§ **Task goal**: Would you reproduce the whole listing exactly, dropping any pictures it holds?

....

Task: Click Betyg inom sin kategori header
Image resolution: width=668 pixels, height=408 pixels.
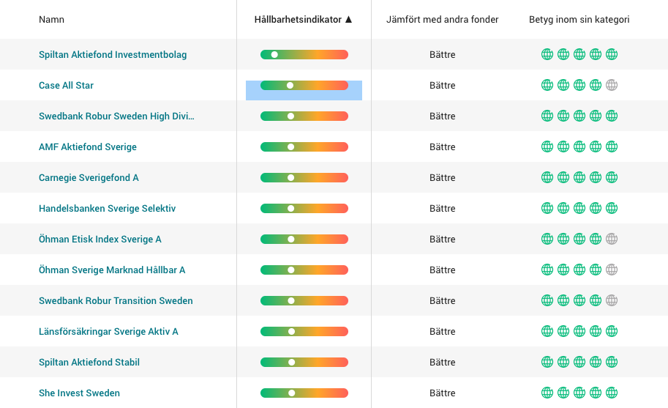Action: tap(579, 20)
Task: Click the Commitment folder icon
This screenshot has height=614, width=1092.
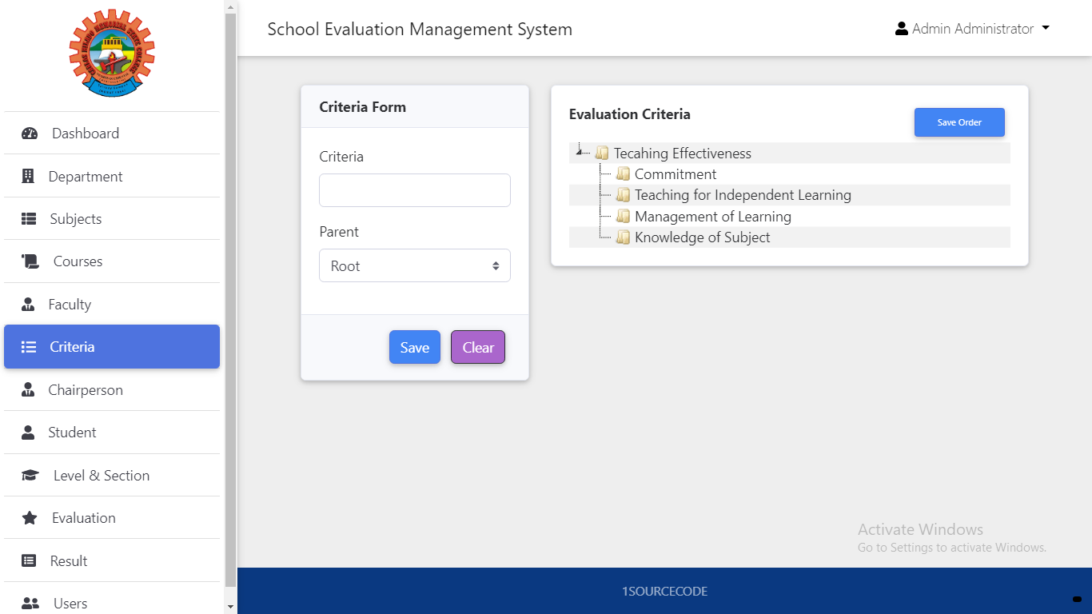Action: (x=624, y=173)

....

§ **Response to the task**:
Task: Click Betyg inom sin kategori header
Image resolution: width=668 pixels, height=408 pixels.
Action: tap(579, 20)
Task: Click the Commitment folder icon
This screenshot has height=614, width=1092.
Action: (x=624, y=173)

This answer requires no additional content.